_文書_
本記事では、「アリシアが、セバスチャン邸のワイン貯蔵庫の鍵を盗み取るシーン」を分析します。
わずか1分弱ながら、多くの鑑賞者の記憶に残る名シーンです。
<キャラのご紹介>
・アリシア:若い女性。アメリカ政府の情報機関の女スパイ。
・セバスチャン:中年男性。ナチスの残党。何やら悪だくみをしている様子。
<あらすじのご紹介>
1:アリシアがセバスチャンに接近。情報収集のために彼と結婚する。
2:アリシアの活躍により、「セバスチャン邸のワインボトルに何か秘密が隠されているらしい」と判明。
3:情報機関は、「ワイン貯蔵庫に潜入すべく、まずは鍵を盗み取るべし」とアリシアに指示を出した。アリシアは隙を伺い……そしてついに、絶好のチャンスがやってきた!
分析①
ある夜、セバスチャン邸の寝室でのこと。
アリシアがふと気づく。机の上に無造作に鍵束が置かれている。鍵束の中には……ワイン貯蔵庫の鍵もあるではないか!そしてセバスチャンはいま、隣の部屋で着替えをしている!
よし、チャンスだ!アリシアはそっと机に近づきます。
多くの鑑賞者の胸が高鳴り始めるでしょう「果たしてアリシアは、セバスチャンに気づかれずに鍵を盗み取れるのだろうか?頑張れ、アリシア!」。

_提供情報_

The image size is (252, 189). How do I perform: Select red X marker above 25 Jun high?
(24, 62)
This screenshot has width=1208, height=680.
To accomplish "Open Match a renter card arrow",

_指示_
文書をもとに、次の問いに答えてください。
1. アリシアはどこに所属するスパイですか。
2. 情報機関はアリシアにどのような指示を出しましたか。
3. アリシアが鍵束に気づいたとき、セバスチャンはどこで何をしていましたか。
一覧の内容は文書とは無関係です。

_正解_
1. アメリカ政府の情報機関に所属しています。
2. ワイン貯蔵庫に潜入するため、まず鍵を盗み取るよう指示しました。
3. 隣の部屋で着替えをしていました。